Nouvelle-Calédonie : dernier round pour Eramet ?

Plaques de nickel calédonien produites par le groupe Eramet.
« Le montant de l’augmentation de capital du groupe français Eramet va dépendre de son plan industriel » indique un proche de l'entreprise, sous couvert d’anonymat. Et d'ajouter :« Compte-tenu des pertes accumulées, Eramet n'a sans doute pas d’autres choix ».
« J’ai lancé l’alerte en 2012, en 2013 puis en 2014, je ne suis donc pas surpris par la situation de l'entreprise » indique de son côté Didier Julienne, expert du dossier. Ce sont deux dépêches de l’agence Reuters publiées à quelques heures d’intervalle, le 4 avril, qui ont renforcé le sentiment que des négociations discrètes se poursuivaient. Dans la première, Reuters reprenait les propos du directeur général adjoint en charge des finances d’Eramet au quotidien l’Opinion, journal proche des milieux d’affaires : « Il n’y a pas de projet d’augmentation de capital » déclarait Thomas Devedjian.
Quelques heures plus tard, une seconde dépêche de Reuters indiquait en substance que des négociations avaient bien lieu entre l'Agence des participations de l'Etat (APE) et la famille Duval. Son porte-parole précisait à Reuters: « nous confirmons les négociations ».

Mise au point

Cette mise au point, confirmant l’existence d’une négociation, dénote avec les propos tenus par Thomas Devedjian au nom de la direction d’Eramet. En arrière-plan : l'idée d'une augmentation de capital globale afin de soutenir la SLN. La filiale du groupe Eramet est le premier producteur mondial de ferronickel et le premier employeur privé de Nouvelle-Calédonie. Le sujet est donc particulièrement sensible pour le gouvernement, c'est pourquoi les négociations se poursuivent avec le ministère de l’Economie. On l'imagine, les sommes en jeux sont considérables. La famille Duval, actionnaire majoritaire d’Eramet, craindrait d’être « diluée » et de perdre sa position dominante.

Manuel Valls souhaiterait une solution globale

Toujours sous couvert d’anonymat, notre interlocuteur ajoute, « la piste d’une augmentation de capital apparaît comme une solution saine, raisonnable et inéluctable ». Deux options seraient donc sur la table des négociations avec la famille Duval.
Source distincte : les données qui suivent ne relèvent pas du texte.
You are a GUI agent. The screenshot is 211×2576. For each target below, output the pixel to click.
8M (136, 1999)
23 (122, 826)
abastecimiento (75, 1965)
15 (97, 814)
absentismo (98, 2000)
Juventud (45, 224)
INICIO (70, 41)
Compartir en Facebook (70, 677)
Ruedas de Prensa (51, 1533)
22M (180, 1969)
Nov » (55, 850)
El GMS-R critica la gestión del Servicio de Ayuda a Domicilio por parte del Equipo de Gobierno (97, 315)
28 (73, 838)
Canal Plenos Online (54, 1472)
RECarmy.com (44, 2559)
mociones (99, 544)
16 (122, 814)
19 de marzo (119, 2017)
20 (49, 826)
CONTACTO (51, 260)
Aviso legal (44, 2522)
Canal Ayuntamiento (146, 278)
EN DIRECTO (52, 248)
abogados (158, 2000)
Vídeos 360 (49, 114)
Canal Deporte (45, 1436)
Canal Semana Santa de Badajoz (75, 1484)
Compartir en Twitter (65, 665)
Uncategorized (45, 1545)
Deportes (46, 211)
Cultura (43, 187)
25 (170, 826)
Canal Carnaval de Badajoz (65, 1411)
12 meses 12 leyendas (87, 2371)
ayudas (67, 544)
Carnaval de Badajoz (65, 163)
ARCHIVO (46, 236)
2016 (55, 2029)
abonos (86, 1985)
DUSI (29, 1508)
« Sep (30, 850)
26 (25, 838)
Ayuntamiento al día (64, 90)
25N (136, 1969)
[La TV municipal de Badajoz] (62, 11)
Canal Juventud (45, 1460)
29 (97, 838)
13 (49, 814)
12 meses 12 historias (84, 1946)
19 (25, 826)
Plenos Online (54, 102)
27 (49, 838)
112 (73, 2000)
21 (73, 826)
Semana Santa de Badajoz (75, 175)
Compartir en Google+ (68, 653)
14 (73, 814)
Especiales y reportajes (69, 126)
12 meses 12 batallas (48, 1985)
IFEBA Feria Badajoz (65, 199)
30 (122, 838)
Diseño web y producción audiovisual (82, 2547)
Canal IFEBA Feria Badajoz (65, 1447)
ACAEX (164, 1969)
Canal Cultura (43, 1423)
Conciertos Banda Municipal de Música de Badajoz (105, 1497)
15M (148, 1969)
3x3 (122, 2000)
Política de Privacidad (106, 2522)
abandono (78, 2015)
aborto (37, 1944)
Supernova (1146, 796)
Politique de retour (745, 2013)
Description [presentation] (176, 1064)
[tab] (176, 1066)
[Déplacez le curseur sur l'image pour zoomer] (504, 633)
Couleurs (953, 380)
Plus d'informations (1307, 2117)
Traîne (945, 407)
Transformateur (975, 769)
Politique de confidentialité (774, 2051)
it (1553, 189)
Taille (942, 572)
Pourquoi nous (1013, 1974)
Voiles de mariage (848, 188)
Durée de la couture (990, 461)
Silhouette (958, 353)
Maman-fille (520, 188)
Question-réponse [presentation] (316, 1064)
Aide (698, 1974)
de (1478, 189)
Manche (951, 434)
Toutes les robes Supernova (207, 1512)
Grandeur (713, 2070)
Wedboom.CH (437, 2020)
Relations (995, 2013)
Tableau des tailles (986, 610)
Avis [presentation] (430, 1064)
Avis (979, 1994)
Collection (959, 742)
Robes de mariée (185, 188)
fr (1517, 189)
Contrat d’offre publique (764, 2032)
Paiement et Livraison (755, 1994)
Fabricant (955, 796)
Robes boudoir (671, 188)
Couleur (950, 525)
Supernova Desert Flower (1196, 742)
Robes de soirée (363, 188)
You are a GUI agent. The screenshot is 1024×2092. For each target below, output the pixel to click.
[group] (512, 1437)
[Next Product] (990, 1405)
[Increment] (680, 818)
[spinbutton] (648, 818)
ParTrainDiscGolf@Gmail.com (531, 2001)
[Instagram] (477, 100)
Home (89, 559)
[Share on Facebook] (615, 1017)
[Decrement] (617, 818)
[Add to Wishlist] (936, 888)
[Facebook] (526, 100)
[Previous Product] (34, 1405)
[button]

La première option serait une petite augmentation de capital à hauteur de 200 millions d’euros, pour assurer le fonctionnement de la SLN en 2016, dans l’attente éventuelle d’une reprise des cours du nickel. Mais cette solution "spéculative" est basée sur une hypothétique remontée des cours du métal au LME de Londres.
Or, on le sait, l’État français est en quête d’une « solution globale » pour Eramet. Ce pourrait donc être l'occasion d'une augmentation de capital plus substantielle, visant à assurer le maintien de l’activité et des emplois de la SLN tout en permettant au seul groupe minier et métallurgique français de surmonter la crise du prix des matières premières. Dans ce cas, la recapitalisation serait comprise entre 600 millions et 1,2 milliard d'euros, afin notamment de lancer le projet de centrale électrique qui permettrait une réduction des coûts de production de l’usine SLN de Doniambo.
 

L’Etat devrait augmenter sa participation

La première hypothèse, à hauteur de 200 millions d’euros correspond environ au tiers du capital actuel d’Eramet, et la seconde hypothèse entre100 et 200 % de la capitalisation boursière. Si la famille Duval, qui a perdu beaucoup d’argent ne peut pas suivre l’augmentation de capital, sinon elle aurait déjà eu lieu, l’État par l’intermédiaire de la BPI (Banque publique d’investissement) ou plus vraisemblablement de l’APE (Agence des participations de l’Etat) devrait logiquement accroitre sa participation. Bien entendu, l'augmentation de capital serait ouverte aux autres actionnaires de l'entreprise, dont Romain Zaleski qui détient 13,5 % d'Eramet.

Sauver la SLN

De toute façon ajoute notre interlocuteur : « Si l’endettement d’Eramet est supportable en 2016, l’échéance du remboursement qui interviendra en 2017 est un mur qui risque d'être fatal ». De son côté, Didier Julienne affirme en conclusion : « Il existe encore des solutions pour sauver la SLN et Eramet et elles demanderont des évolutions industrielles positives ». Jointe au téléphone par La1ere.fr, la direction d’Eramet n’a pas souhaité faire le moindre commentaire. La BPI renvoie quant à elle vers l’APE qui n’a pas encore répondu à notre sollicitation. Signe de l’importance du dossier, à un peu plus de deux semaines de la visite en Nouvelle-Calédonie du Premier ministre Manuel Valls, le chargé de mission gouvernemental pour le nickel calédonien, Michel Colin, est à Nouméa.